(Como asumo que mis lectores estarán, como uno, hasta el mismo colodrillo de miedo nuclear y de crujir de dientes, aquí les dejo unos recuerdos de mi mocedad, para que descansen un rato antes de seguir sufriendo con el siguiente informativo).
Para H. Rodríguez, con muchísimo cariño
15 de Marzo.- Mi memoria es como un mar del que, a veces, pesco fragmentos reconocibles de mi pasado. Soy particularmente bueno rescatando nombres con sus apellidos. Ayer, por ejemplo, vino a mi mente un nombre (llamémosle Joaquín) y caí en la cuenta de que hay un periodo de mi vida, fundamental para entender al “Paco español”, del que apenas he hablado en este blog: la gozosa y dorada época en la que hice teatro.
Llamémosle Joaquín (repito, es un nombre supuesto) era el hijo de una familia madrileña burguesa tirando a pija . Era un hombre extremadamente guapo, simpático, moderadamente inteligente y que estaba convencido (entonces, espero que ahora no) de ser una especie de bohemio. Su bohemia se manifestaba en que su familia le financiaba una afición teatral para la que tenía unas dotes digamos que modestas. Llamémosle Joaquín era uno de esos tipos inofensivos pero con posibles a los que la gente con talento, pero de extracción modesta, no puede ni ver (tiempo después, otro conocido común, llamémosle Javier, me confesó airadamente que no podía ver a llamémosle Joaquín; a mí, francamente, llamémosle Joaquín me caía bien aunque le encontraba tirando a sosainas: sobre todo, en el escenario).
Hubo una época, que yo hubiera querido que durase siempre, en que llamémosle Joaquín y otras personas como él formaron parte de una primavera que se extendió entre mis diecinueve y mis veinticuatro años. Recuerdo esos días como una adolescencia tardía. Mi infancia, ya es hora de que lo confiese, duró bastante más que las de las otras personas que conozco.
Hasta que cumplí los diecinueve, fui como el reactor de Fukushima: un núcleo extremadamente activo encerrado en una carcasa de acero y hormigón con la profundidad de una capa geológica. Me dedicaba, como el ingenio nuclear, a producir una energía brutal que tenía su salida en los estudios y en la lectura. Fui un niño trabajador, responsable, sin malicia, ajeno durante mucho tiempo a los misterios de la sexualidad y de la muerte; mis amigos fueron también lo que se llama “gente sana” y, como era feliz así, nunca se me ocurrió echar una mirada “por encima de la valla” (no sé si mis lectores me entenderán). El resultado fue que cuando llegué a la universidad carecía de cualquier tipo de experiencia de primera mano sobre lo que suponía ser un adulto. Aprendí a serlo, mal que bien, durante mi etapa teatral.

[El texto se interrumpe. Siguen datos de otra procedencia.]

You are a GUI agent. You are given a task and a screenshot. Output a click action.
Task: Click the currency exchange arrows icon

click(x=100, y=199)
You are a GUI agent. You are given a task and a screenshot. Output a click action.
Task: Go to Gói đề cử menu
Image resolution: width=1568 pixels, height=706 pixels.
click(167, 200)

Llegué a las tablas por casualidad. Una persona que leerá este texto decidió que la obra de teatro que presenté a un concurso literario era la mejor de las dos que se presentaron (cómo sería la otra). El premio del concurso era una cantidad (modestísima) de dinero, una placa conmemorativa que duerme en el salón de mis padres y la representación de la obra por parte de la compañía de teatro de la Universidad.

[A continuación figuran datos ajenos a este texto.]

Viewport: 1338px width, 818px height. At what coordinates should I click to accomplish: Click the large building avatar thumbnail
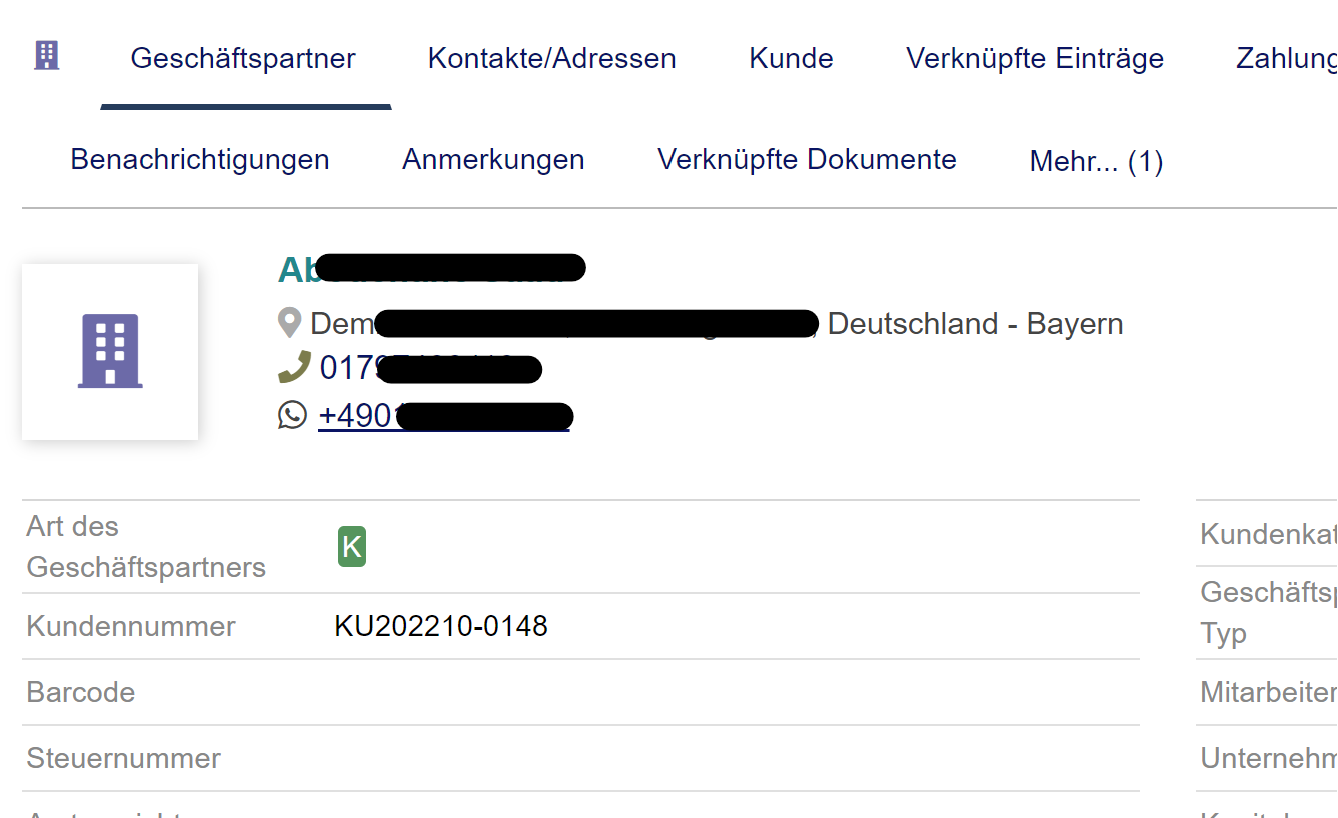[x=110, y=351]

En el curso de la que, sin falsa modestia, fue una de las decisiones más inteligentes que he tomado en mi vida, comprendí que el texto que había escrito era una castaña pilonga y que, lo que a mí me convenía, era despojarme de cualquier tipo de ego (a fin de cuentas, completamente injustificado) y abrir mucho los ojos y las orejas. Y qué feliz fui, Dios mío. Qué feliz. Como sólo se es con el primer amor. Durante aquellos días, particularmente durante la primavera del año noventa y seis y gran parte del año noventa y siete, fui consciente cada segundo de que lo que estaba viviendo era único; que la puerta se abriría con aquella intensidad solo una vez. Tuve clarísimo que, cuando se cerrase, me dedicaría a buscar sucedáneos que sustituyesen la falta de aquel momento dulce, perfecto y único. Y por eso me lancé a vivir a tumba abierta.
Digamos que problemáticos no fuimos ni yo ni mi hermano, pero hay ratos en que creo que fui demasiado bueno. Pero para ser malo hay que valer, y está visto que yo valgo lo justo 🙂
Y, pese a lo que pueda parecer, estudié Empresariales. Filología me hubiera gustado, pero me temo mucho que en un país como España me hubiera condenado a ser teleoperador o un parado culto.